▶ **Exercise prompt**
Pull out every line of the items that contains the string "height", treating uppercase and lowercase letters as different.
begin Dataset records
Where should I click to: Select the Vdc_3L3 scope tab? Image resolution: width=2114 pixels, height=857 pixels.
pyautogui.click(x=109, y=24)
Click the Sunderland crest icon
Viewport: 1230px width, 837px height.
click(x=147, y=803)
end Dataset records
▶ **Solution to this problem**
Where should I click to: Select the Vdc_3L3 scope tab? Image resolution: width=2114 pixels, height=857 pixels.
Viewport: 1230px width, 837px height.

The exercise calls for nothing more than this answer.